# What you should do:
Which lines in the entries below contain the string "pixels" with exactly that capitalization? Gather each of those lines and copy it in full.

# Data listing:
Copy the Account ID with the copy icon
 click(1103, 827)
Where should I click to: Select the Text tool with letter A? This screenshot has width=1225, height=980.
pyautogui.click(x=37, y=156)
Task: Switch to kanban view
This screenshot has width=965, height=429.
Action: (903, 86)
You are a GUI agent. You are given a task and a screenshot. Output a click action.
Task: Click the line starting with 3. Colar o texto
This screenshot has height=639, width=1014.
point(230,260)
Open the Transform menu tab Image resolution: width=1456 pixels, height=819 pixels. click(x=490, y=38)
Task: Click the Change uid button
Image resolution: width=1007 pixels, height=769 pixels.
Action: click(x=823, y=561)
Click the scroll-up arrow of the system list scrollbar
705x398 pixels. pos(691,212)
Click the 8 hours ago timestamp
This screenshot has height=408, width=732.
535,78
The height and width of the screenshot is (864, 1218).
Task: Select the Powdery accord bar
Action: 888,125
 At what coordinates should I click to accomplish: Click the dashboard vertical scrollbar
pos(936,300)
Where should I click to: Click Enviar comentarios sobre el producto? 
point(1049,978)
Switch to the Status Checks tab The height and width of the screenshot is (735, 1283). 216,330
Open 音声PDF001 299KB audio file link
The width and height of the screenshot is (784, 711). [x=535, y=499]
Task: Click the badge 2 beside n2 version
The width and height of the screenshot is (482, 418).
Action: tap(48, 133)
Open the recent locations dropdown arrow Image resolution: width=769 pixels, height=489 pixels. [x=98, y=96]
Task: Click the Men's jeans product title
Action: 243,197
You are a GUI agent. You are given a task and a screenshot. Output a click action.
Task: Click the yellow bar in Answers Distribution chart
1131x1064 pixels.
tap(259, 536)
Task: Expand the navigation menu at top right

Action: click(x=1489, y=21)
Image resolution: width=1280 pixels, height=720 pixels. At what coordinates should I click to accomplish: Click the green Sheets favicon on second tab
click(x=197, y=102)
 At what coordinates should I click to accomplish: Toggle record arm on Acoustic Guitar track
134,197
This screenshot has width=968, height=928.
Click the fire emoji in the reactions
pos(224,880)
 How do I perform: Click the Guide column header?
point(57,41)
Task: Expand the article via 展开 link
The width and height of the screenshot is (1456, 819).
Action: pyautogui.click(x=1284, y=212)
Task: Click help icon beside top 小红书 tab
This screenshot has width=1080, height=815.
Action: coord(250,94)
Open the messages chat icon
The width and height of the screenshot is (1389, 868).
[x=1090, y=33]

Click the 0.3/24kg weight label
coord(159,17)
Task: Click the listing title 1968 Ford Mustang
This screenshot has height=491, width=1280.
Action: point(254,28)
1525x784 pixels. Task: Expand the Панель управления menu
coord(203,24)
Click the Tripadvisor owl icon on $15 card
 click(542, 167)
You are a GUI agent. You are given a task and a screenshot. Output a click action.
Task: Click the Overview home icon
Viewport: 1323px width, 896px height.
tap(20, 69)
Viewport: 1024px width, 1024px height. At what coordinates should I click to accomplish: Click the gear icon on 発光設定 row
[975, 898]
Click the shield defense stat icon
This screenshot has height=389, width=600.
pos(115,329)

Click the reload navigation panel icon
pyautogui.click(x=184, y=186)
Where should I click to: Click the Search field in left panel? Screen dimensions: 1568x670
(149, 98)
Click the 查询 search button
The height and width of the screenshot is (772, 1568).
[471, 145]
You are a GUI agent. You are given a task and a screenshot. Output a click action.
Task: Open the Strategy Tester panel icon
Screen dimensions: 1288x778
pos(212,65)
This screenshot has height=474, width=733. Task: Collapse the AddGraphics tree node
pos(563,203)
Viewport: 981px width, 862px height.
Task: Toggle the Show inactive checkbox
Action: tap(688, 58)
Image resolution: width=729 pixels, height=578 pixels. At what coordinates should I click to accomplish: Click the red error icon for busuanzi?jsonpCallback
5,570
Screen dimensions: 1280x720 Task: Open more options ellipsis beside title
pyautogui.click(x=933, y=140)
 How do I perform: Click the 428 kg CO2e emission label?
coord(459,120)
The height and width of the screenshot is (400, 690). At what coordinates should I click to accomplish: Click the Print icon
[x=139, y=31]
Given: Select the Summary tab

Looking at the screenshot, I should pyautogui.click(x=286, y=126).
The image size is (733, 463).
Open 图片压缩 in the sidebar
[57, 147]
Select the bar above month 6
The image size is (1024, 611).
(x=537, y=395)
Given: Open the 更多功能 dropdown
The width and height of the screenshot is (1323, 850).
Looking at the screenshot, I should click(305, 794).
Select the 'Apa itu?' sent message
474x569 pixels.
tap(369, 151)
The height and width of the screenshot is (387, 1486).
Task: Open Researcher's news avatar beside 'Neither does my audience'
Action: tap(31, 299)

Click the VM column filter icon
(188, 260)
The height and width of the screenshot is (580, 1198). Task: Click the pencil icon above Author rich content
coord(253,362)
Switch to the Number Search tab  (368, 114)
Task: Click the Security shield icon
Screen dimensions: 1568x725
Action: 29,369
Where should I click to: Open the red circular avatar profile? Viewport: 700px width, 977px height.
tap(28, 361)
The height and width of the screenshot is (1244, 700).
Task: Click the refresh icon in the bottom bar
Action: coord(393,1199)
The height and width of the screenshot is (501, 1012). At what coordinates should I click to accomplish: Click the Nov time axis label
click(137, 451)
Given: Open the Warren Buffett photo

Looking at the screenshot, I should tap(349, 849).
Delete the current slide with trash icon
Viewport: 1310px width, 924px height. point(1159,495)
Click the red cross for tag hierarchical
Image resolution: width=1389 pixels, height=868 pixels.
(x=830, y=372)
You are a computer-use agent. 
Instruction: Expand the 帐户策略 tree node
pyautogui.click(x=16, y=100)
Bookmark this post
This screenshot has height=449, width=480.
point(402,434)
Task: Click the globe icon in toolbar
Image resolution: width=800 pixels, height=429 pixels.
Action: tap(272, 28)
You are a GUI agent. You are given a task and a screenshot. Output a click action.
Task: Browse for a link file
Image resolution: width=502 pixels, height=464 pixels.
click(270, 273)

# Final result:
Open the Transform menu tab Image resolution: width=1456 pixels, height=819 pixels. click(x=490, y=38)
Image resolution: width=1007 pixels, height=769 pixels.
705x398 pixels. pos(691,212)
Open the recent locations dropdown arrow Image resolution: width=769 pixels, height=489 pixels. [x=98, y=96]
1131x1064 pixels.
Image resolution: width=1280 pixels, height=720 pixels. At what coordinates should I click to accomplish: Click the green Sheets favicon on second tab
1525x784 pixels. Task: Expand the Панель управления menu
Image resolution: width=729 pixels, height=578 pixels. At what coordinates should I click to accomplish: Click the red error icon for busuanzi?jsonpCallback
474x569 pixels.
Image resolution: width=1389 pixels, height=868 pixels.
Image resolution: width=800 pixels, height=429 pixels.
Image resolution: width=502 pixels, height=464 pixels.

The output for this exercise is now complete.